Answer:
Approximately 45.31 grams of nitrogen boil away by the time the bismuth reaches 80.0 K.
Step-by-step explanation:
To find out how many kilograms of nitrogen boil away, we need to calculate the amount of heat transferred from the bismuth to the nitrogen, which causes the nitrogen to boil.

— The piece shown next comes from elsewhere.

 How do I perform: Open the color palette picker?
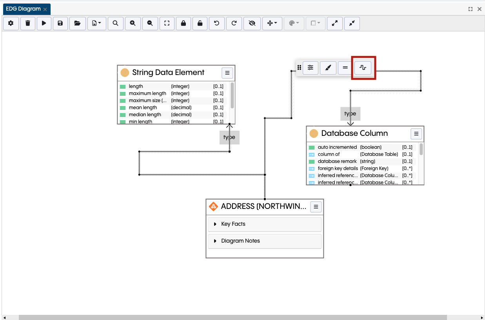(x=294, y=24)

The formula for calculating the heat transferred is:
Q = mcΔT
Where:
Q = Heat transferred (in calories)
m = Mass of the substance (in grams)
c = Specific heat of the substance (in cal/g °C)
ΔT = Change in temperature (in °C)
First, we'll calculate the heat transferred from the bismuth to reach the temperature of the liquid nitrogen:
m_bismuth = 1.50 kg = 1500 grams (since 1 kg = 1000 grams)
c_bismuth = 0.029 cal/g °C
ΔT_bismuth = (80.0 K - 30.0°C) = 50.0 °C
Q_bismuth = m_bismuth * c_bismuth * ΔT_bismuth
Q_bismuth = 1500 g * 0.029 cal/g °C * 50.0°C
Q_bismuth = 2175 cal
Now, we need to calculate the heat required to vaporize the nitrogen at its boiling point:
latent_heat_nitrogen = 48 cal/g
Q_nitrogen = latent_heat_nitrogen * m_nitrogen
Since the nitrogen starts at 80.0 K and ends at its boiling point (77.36 K at atmospheric pressure), the change in temperature is 77.36 K - 80.0 K = -2.64 K. However, we're interested in the absolute value of the change in temperature since the latent heat of vaporization is a positive value. So, ΔT_nitrogen = |(-2.64 K)| = 2.64 K.
Now, we need to find the mass of nitrogen that boils away, which we'll call m_boil_nitrogen:
Q_nitrogen = m_boil_nitrogen * latent_heat_nitrogen
m_boil_nitrogen = Q_nitrogen / latent_heat_nitrogen
m_boil_nitrogen = 2175 cal / 48 cal/g
m_boil_nitrogen ≈ 45.3125 g
So, approximately 45.31 grams of nitrogen boil away by the time the bismuth reaches 80.0 K.